I can't find any good instructions on using wax to seal a leak like this, so please check my logic or give me other ideas. I'm thinking the way to fix this is to sand down the end of the stave with coarse sandpaper and then use a torch or iron to drip a few drops of beeswax or canning wax into that area followed by using the end of the iron or a heated metal probe or screw driver to press the wax into the wood.

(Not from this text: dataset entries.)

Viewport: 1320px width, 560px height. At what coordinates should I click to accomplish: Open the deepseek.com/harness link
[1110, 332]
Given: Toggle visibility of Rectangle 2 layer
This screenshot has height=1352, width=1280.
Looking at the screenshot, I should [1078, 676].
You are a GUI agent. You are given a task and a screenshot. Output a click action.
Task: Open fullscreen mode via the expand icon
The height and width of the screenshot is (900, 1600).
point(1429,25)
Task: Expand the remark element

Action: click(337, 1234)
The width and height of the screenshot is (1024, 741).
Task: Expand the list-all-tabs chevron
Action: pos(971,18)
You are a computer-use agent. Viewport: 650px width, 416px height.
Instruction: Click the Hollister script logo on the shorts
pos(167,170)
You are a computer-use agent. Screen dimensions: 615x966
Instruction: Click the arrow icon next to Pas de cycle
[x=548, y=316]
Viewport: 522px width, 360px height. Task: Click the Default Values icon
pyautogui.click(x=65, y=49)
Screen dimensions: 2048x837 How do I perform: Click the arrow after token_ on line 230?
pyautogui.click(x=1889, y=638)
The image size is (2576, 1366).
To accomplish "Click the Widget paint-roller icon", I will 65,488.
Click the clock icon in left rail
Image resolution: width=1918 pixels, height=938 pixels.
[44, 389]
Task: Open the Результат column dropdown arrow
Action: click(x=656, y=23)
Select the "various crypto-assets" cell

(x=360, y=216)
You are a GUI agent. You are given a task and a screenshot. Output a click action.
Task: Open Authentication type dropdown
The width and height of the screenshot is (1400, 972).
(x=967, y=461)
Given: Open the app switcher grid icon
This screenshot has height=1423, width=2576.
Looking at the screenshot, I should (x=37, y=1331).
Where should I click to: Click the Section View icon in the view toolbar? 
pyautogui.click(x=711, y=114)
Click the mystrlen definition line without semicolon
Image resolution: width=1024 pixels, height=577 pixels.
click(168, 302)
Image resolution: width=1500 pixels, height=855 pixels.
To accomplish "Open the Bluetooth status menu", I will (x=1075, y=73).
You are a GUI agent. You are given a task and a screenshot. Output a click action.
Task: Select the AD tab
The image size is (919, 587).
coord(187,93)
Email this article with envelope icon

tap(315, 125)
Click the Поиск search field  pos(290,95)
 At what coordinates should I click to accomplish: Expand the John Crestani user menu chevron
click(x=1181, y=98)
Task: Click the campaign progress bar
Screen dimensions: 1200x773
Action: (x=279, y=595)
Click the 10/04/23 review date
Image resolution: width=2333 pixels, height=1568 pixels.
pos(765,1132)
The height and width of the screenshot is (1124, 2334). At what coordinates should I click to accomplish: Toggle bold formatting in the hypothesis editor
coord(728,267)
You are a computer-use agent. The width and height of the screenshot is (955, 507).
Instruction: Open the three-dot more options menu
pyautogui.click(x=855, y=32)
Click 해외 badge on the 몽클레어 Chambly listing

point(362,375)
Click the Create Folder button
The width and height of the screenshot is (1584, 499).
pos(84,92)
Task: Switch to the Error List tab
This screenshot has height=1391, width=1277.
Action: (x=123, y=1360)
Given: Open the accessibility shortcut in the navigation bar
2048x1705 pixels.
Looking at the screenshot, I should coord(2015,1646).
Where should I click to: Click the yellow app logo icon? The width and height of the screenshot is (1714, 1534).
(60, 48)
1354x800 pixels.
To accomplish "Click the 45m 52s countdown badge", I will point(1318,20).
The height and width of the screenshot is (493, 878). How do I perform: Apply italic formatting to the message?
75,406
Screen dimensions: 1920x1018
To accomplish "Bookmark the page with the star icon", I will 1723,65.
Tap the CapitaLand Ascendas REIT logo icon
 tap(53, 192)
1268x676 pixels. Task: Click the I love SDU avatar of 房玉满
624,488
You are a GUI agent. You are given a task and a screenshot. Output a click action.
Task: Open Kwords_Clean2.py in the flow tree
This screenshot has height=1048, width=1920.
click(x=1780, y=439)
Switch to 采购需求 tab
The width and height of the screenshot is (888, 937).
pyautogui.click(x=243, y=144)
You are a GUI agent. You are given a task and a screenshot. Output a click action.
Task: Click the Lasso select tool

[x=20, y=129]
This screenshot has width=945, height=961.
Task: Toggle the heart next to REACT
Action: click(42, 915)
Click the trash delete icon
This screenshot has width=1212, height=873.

Does that sound about right? Thanks.


----------



## stickman (Sep 20, 2016)

Here are a couple of good resources.

http://barrelbuilders.com/wp-content/uploads/2015/02/Barrel-Maintenance-Repair-Manual.pdf

[ame]https://www.youtube.com/watch?v=7I90vWT4PU8[/ame]


----------



## AZMDTed (Sep 20, 2016)

Stickman,
Thanks for the link, that's a good video. I may get to that point and it looks simple enough. Basically just use a wedge road as a road block in the leaks path. That'd be just a bit trickier on mine since it's on the inside of the curve, but doable if wax doesn't work.

Thanks.


----------



## AZMDTed (Sep 21, 2016)

Just answering my own question for the record:

Sanding down the area then rubbing it with beeswax to build a coating, or clumps, which I then hit with the tip of an iron to melt into the wood worked perfectly. No need to poke or prod, just clean, wax, and melt.


----------



## FTC Wines (Sep 21, 2016)

Ted, glad to hear. You fixed the leak. I recieved my first barrel, Vadai, last week. It came with a little packet of bee's wax & instructions, thankfully I didn't need it. Roy


----------



## Johnd (Sep 21, 2016)

I had a leak like that coming out of the center of the end of a stave, sanding and coating didn't work for this one. Stood the barrel on end and wiggled a needle into the leak hole about 1/2" to open it up, drilled it with a tiny wood bit about 5/8" deep, and dripped melted wax into the hole, pushed in with needle til it was full and never had another issue.


----------



## Johny99 (Sep 22, 2016)

AZMDTed said:


> Just answering my own question for the record:
> 
> Sanding down the area then rubbing it with beeswax to build a coating, or clumps, which I then hit with the tip of an iron to melt into the wood worked perfectly. No need to poke or prod, just clean, wax, and melt.



For small seeps, I rub a clove of garlic into it. Laugh if you want but it works. Poking in a toothpick or sliver of oak works sometimes for a pore hole. Beeswax, I heat the spot with my heat gum, then rub it in. Warming the oak seems to make it soak in.


----------